* _Records supplied_:
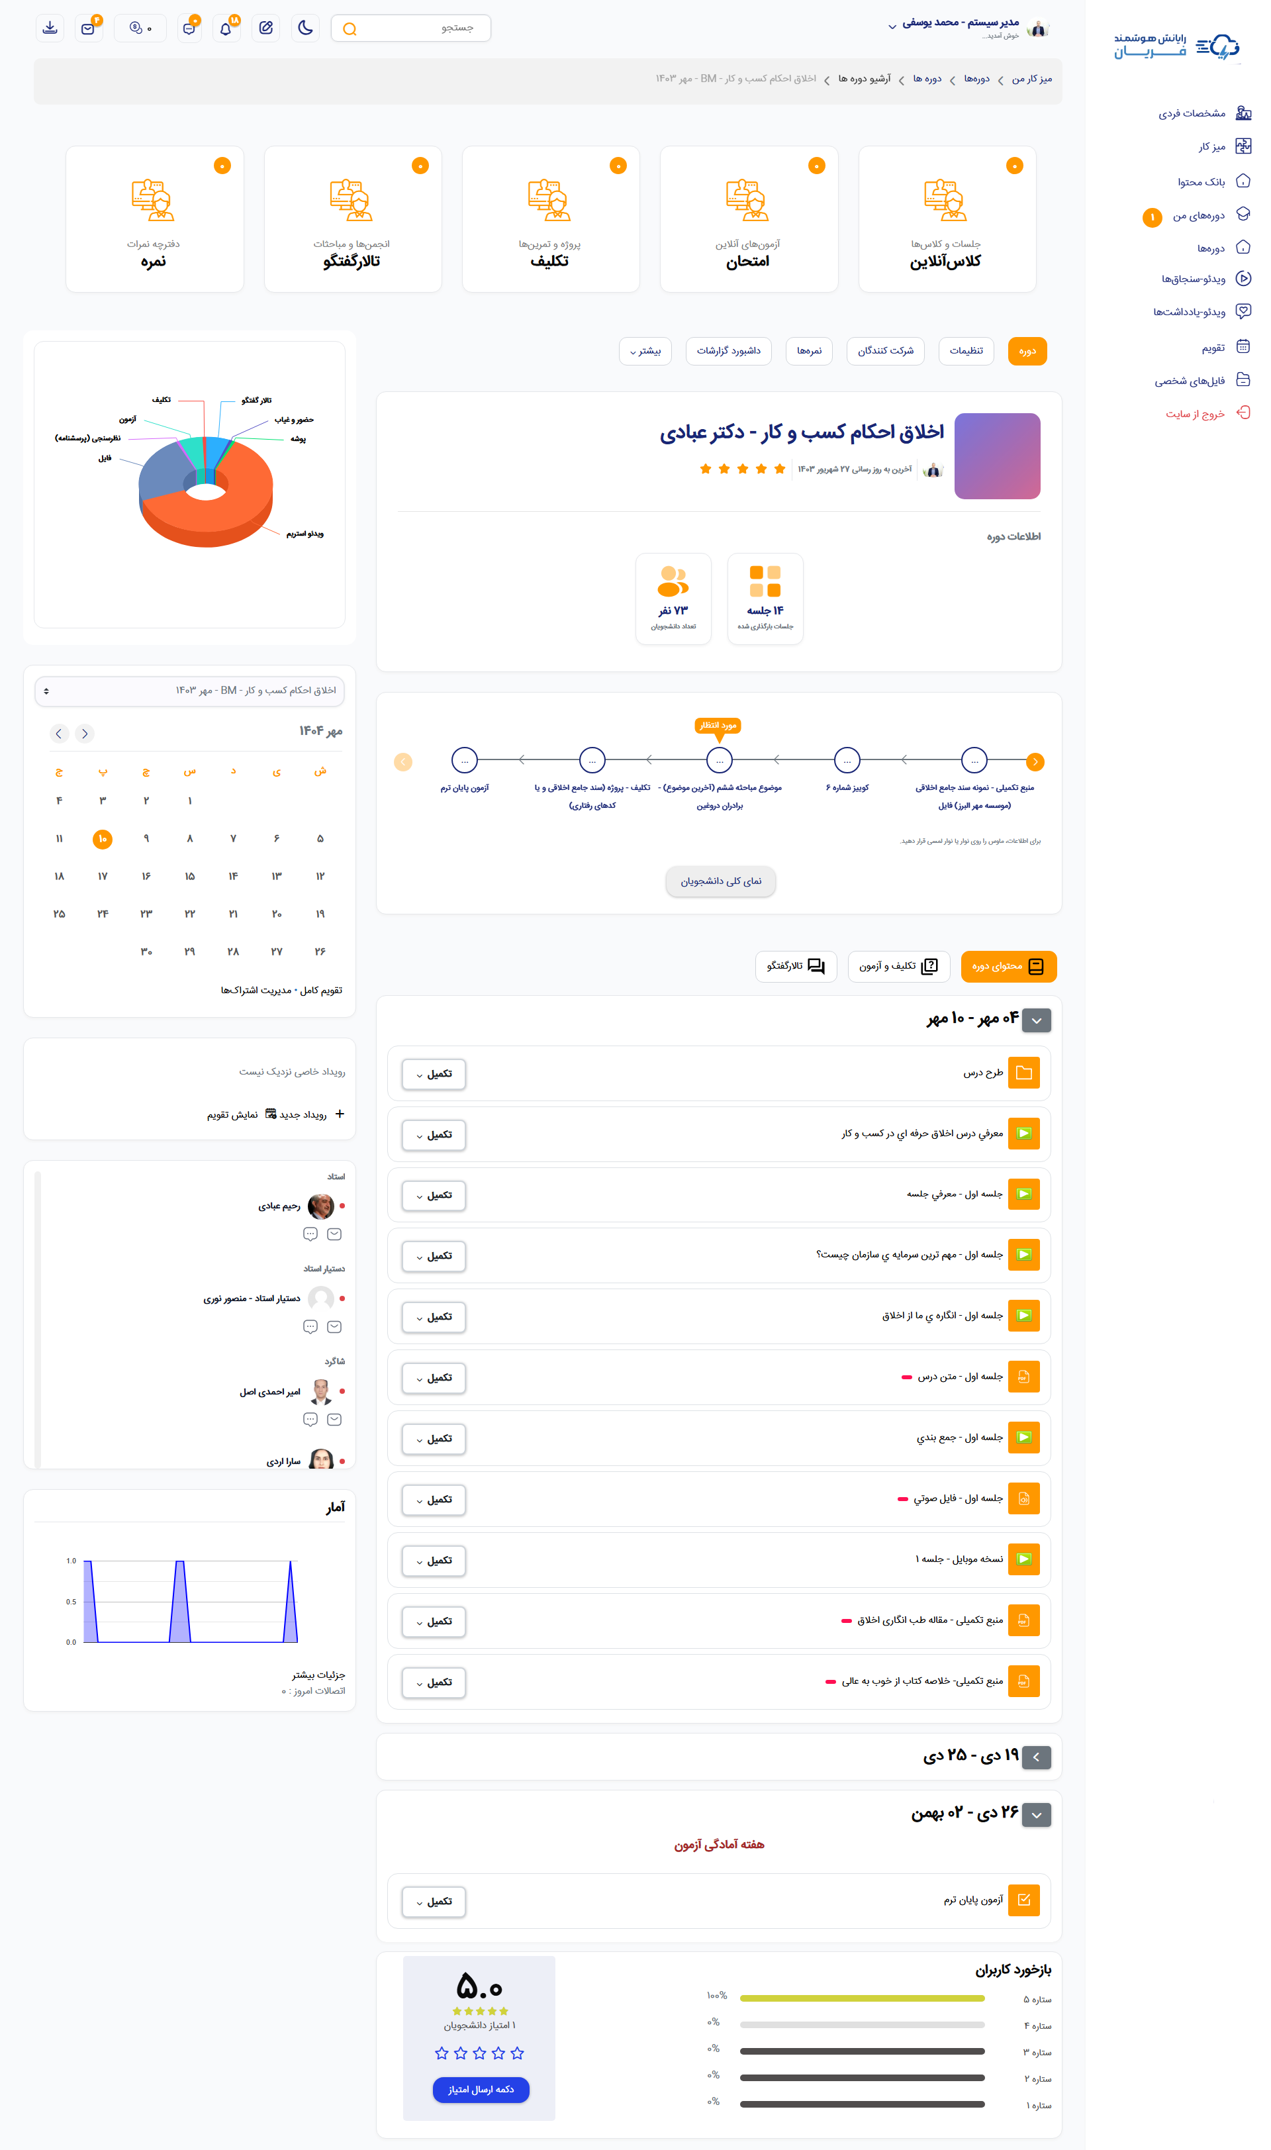Expand the تکمیل dropdown for طرح درس
Image resolution: width=1271 pixels, height=2150 pixels.
(x=433, y=1074)
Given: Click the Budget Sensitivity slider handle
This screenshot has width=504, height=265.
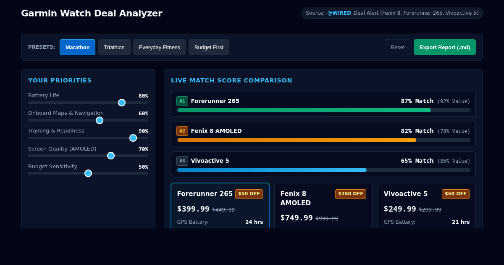Looking at the screenshot, I should (88, 173).
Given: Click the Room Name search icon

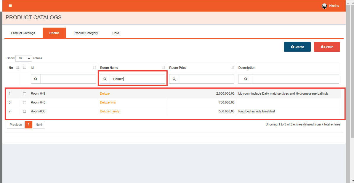Looking at the screenshot, I should [105, 79].
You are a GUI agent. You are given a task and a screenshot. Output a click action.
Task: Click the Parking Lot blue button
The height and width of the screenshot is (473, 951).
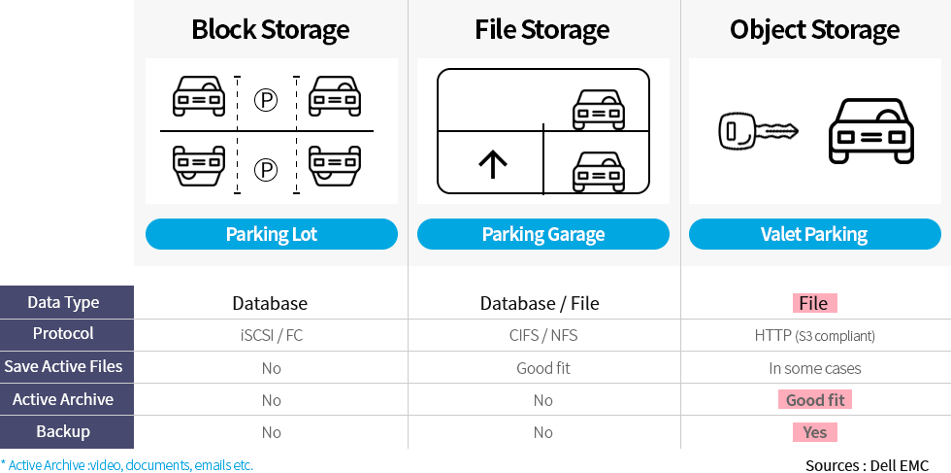(272, 234)
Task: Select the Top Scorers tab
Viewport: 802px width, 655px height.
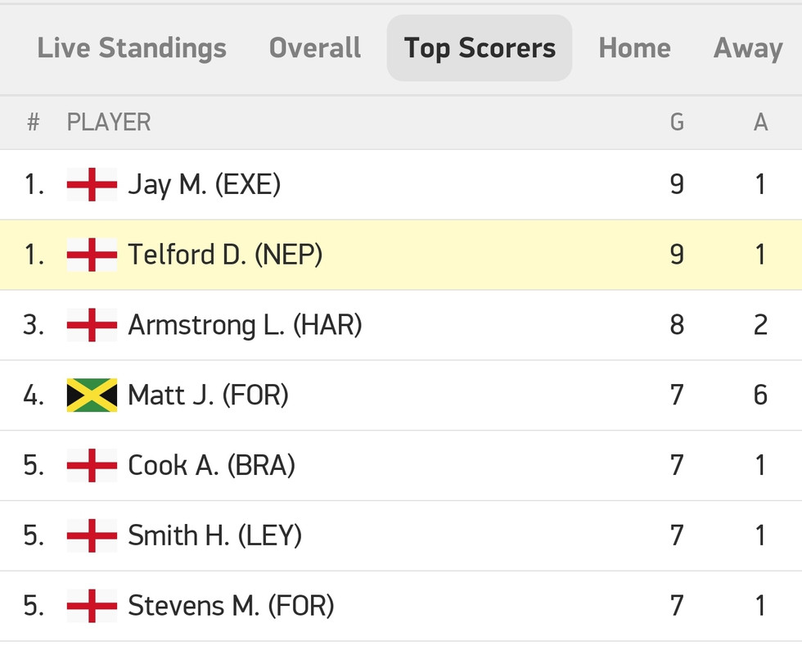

* _Exercise_:
Format every line of the records above as a JSON list of strings, one string per line, omitting blank lines. Leave the pictures out.

* _Solution for this task_:
[
  "Expand the تکمیل dropdown for طرح درس",
  "Image resolution: width=1271 pixels, height=2150 pixels.",
  "(x=433, y=1074)",
  "Given: Click the Budget Sensitivity slider handle",
  "This screenshot has width=504, height=265.",
  "Looking at the screenshot, I should (88, 173).",
  "Given: Click the Room Name search icon",
  "Looking at the screenshot, I should [105, 79].",
  "You are a GUI agent. You are given a task and a screenshot. Output a click action.",
  "Task: Click the Parking Lot blue button",
  "The height and width of the screenshot is (473, 951).",
  "(272, 234)",
  "Task: Select the Top Scorers tab",
  "Viewport: 802px width, 655px height."
]